EXERCISE: Rewrite the records from the line that contains "Click the microphone voice input icon" through the line that contains "click(x=18, y=58)", replacing "voucher" with "receipt" and leaving everything else unchanged.

DATA RECORDS:
=-=-=-=-=

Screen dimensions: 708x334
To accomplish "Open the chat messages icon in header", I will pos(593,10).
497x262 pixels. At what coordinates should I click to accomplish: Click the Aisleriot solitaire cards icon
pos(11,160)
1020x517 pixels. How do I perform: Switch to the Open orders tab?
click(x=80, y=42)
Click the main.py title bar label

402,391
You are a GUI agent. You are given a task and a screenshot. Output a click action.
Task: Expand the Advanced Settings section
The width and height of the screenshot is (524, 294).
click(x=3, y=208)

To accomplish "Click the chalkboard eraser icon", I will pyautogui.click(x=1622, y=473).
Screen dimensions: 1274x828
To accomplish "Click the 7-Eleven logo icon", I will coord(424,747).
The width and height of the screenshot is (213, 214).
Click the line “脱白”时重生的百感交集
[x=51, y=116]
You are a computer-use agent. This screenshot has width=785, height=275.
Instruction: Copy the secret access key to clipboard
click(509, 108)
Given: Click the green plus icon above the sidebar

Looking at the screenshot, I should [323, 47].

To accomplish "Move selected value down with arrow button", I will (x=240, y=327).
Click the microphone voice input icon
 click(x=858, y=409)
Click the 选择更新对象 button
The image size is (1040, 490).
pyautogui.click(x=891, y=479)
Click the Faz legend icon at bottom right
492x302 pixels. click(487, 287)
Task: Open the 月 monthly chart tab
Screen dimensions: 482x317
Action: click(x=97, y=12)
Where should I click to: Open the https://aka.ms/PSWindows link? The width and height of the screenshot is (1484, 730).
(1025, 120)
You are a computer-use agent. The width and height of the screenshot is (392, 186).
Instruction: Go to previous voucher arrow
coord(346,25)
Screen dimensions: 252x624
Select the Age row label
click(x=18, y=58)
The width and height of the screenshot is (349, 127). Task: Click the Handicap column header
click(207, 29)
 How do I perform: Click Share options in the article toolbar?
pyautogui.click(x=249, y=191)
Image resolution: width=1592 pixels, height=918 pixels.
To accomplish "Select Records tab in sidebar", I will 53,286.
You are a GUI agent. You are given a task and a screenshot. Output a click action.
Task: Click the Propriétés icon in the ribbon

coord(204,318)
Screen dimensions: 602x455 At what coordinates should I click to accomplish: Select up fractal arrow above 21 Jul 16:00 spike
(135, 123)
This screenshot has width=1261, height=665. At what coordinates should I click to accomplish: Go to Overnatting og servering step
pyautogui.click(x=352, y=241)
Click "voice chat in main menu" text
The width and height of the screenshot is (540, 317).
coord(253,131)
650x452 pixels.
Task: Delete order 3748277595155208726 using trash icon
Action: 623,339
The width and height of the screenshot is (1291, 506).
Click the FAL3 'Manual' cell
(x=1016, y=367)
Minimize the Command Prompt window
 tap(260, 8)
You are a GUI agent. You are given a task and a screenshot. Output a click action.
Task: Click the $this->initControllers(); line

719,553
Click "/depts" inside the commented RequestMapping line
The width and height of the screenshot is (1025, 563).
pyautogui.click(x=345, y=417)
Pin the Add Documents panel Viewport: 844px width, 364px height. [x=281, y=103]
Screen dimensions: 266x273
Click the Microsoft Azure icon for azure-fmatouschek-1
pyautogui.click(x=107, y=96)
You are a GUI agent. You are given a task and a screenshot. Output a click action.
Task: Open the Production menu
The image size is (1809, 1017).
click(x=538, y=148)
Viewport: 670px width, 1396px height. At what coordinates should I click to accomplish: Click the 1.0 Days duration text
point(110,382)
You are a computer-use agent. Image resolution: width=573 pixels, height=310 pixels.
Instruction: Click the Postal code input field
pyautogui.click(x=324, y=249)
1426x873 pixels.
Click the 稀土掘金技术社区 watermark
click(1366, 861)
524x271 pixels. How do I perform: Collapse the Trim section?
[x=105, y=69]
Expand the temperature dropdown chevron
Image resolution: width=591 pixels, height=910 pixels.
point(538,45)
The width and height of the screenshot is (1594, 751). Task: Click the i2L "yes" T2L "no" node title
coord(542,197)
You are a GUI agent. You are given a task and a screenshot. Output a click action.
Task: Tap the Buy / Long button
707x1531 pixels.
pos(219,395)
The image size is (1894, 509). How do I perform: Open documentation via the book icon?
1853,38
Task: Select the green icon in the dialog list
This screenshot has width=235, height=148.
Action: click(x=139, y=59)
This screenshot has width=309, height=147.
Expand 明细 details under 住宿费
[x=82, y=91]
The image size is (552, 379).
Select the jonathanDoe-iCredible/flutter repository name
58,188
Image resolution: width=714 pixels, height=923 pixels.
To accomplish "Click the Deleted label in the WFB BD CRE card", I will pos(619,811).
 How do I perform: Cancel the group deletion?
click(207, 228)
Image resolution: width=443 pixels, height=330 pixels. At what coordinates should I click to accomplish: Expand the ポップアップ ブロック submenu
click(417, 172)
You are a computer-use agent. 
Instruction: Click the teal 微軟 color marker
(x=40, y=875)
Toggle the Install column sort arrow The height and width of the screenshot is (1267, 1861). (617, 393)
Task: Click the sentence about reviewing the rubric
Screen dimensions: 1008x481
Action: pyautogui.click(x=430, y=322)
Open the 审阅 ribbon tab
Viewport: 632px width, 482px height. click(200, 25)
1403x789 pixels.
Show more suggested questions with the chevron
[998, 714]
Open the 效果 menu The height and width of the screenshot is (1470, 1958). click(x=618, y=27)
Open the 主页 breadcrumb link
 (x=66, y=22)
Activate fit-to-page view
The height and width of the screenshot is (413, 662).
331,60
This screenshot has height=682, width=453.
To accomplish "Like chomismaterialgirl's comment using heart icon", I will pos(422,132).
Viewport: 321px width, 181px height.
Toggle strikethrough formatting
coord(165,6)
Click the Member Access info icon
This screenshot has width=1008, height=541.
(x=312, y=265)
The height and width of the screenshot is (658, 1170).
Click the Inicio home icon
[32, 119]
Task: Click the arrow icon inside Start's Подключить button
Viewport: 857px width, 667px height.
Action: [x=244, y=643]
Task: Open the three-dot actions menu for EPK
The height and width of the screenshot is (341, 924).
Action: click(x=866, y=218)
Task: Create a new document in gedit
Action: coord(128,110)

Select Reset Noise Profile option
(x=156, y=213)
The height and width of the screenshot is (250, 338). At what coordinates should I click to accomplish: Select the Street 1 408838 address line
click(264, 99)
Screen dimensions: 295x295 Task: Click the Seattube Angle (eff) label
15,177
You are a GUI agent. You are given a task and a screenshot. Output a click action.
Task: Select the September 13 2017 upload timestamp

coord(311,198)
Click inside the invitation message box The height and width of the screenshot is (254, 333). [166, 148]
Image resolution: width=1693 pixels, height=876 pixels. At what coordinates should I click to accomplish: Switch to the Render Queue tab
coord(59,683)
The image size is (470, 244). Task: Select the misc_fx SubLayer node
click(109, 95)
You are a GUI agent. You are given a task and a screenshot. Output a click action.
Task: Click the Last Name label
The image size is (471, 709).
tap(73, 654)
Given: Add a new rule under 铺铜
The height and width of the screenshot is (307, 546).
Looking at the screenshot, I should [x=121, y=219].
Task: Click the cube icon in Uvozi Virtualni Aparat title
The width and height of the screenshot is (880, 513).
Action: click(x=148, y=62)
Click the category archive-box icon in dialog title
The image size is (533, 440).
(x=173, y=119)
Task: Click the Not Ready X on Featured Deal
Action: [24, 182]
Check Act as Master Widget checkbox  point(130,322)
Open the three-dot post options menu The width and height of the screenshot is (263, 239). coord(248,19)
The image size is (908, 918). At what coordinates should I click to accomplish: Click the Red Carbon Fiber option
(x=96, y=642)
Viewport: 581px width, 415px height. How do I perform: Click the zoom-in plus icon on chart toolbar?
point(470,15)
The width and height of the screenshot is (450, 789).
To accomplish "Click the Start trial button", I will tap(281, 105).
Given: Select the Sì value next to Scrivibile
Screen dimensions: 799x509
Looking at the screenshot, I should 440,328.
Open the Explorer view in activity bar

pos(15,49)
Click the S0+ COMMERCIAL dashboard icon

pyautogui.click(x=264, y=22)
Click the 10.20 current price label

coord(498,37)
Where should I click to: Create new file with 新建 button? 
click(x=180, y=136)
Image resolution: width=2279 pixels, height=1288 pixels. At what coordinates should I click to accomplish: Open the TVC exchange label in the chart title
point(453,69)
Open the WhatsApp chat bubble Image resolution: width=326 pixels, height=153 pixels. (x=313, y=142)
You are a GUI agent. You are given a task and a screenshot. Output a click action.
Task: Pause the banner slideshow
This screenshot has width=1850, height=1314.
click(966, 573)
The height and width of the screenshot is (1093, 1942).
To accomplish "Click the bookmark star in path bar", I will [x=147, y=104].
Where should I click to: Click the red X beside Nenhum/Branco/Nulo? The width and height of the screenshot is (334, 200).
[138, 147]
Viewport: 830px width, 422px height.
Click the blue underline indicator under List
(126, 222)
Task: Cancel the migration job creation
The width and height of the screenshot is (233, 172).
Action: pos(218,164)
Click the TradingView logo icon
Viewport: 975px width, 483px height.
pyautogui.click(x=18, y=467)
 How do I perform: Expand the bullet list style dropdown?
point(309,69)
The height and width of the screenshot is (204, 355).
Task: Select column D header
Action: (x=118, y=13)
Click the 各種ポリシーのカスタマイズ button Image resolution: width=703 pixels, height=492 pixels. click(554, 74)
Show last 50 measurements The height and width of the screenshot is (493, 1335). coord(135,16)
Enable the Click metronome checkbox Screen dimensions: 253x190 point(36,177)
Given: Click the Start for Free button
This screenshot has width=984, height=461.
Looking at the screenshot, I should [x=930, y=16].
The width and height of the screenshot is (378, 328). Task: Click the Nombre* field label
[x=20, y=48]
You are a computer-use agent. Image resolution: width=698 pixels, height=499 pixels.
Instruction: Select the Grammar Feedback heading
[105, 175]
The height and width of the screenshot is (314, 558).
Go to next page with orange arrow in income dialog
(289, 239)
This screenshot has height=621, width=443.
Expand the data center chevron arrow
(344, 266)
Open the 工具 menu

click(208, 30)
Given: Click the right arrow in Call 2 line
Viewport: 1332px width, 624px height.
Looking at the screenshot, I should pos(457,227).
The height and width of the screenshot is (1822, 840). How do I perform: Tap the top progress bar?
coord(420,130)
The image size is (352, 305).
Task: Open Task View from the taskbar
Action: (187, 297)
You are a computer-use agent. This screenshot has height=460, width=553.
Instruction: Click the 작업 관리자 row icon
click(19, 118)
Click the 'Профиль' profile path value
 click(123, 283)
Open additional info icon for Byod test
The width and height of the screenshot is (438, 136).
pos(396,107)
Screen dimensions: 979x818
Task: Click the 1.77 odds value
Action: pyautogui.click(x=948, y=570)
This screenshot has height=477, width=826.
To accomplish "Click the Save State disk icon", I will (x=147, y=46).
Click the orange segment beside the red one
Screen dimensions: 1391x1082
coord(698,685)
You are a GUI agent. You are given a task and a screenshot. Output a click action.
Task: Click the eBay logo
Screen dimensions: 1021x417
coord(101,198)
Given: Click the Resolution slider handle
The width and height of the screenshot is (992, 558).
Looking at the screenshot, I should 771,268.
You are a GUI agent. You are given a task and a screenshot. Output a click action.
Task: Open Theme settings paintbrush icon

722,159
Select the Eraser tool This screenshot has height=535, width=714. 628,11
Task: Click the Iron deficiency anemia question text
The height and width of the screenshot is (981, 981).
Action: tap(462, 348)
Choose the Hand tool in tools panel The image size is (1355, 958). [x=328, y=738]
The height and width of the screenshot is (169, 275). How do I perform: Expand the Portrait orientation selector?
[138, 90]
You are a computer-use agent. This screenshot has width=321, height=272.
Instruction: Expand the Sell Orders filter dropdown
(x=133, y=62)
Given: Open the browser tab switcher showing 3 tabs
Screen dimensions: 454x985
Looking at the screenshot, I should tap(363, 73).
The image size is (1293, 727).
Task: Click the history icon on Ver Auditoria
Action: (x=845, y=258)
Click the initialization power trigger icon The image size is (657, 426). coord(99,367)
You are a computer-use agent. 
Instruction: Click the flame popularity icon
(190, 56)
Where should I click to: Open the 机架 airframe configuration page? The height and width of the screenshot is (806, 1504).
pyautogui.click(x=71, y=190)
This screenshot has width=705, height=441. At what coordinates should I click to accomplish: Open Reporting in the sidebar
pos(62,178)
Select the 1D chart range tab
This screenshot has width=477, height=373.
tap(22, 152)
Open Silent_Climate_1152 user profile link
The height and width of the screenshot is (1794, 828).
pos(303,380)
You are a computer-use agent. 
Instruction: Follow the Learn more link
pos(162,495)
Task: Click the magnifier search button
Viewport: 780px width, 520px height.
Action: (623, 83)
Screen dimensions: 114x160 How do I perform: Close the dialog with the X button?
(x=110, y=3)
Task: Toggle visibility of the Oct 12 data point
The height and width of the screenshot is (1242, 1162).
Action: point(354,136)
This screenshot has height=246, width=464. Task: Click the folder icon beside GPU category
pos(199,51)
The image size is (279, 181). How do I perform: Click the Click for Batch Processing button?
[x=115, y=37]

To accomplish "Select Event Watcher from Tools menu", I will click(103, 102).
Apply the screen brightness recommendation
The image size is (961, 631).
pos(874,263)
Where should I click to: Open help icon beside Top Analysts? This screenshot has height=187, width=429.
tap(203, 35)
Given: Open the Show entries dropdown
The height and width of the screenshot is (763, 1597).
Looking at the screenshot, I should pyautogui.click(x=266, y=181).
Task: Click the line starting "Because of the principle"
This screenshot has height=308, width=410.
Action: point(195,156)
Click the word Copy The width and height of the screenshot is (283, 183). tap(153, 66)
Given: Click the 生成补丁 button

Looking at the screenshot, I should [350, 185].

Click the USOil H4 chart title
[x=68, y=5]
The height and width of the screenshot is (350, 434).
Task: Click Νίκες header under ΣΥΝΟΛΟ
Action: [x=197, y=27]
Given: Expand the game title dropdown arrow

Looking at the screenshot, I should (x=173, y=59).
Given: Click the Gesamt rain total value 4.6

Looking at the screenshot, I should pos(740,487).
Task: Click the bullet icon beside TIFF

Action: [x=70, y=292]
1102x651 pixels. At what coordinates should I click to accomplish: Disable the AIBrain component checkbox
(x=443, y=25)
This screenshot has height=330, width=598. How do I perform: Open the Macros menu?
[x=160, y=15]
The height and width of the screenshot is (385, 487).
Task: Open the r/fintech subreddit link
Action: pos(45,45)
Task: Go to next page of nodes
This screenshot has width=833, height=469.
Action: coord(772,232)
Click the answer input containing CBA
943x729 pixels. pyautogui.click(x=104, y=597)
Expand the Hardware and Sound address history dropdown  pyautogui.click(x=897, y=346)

=-=-=-=-=

RESPONSE FOR THIS EXERCISE:
Click the microphone voice input icon
 click(x=858, y=409)
Click the 选择更新对象 button
The image size is (1040, 490).
pyautogui.click(x=891, y=479)
Click the Faz legend icon at bottom right
492x302 pixels. click(487, 287)
Task: Open the 月 monthly chart tab
Screen dimensions: 482x317
Action: click(x=97, y=12)
Where should I click to: Open the https://aka.ms/PSWindows link? The width and height of the screenshot is (1484, 730).
(1025, 120)
You are a computer-use agent. The width and height of the screenshot is (392, 186).
Instruction: Go to previous receipt arrow
coord(346,25)
Screen dimensions: 252x624
Select the Age row label
click(x=18, y=58)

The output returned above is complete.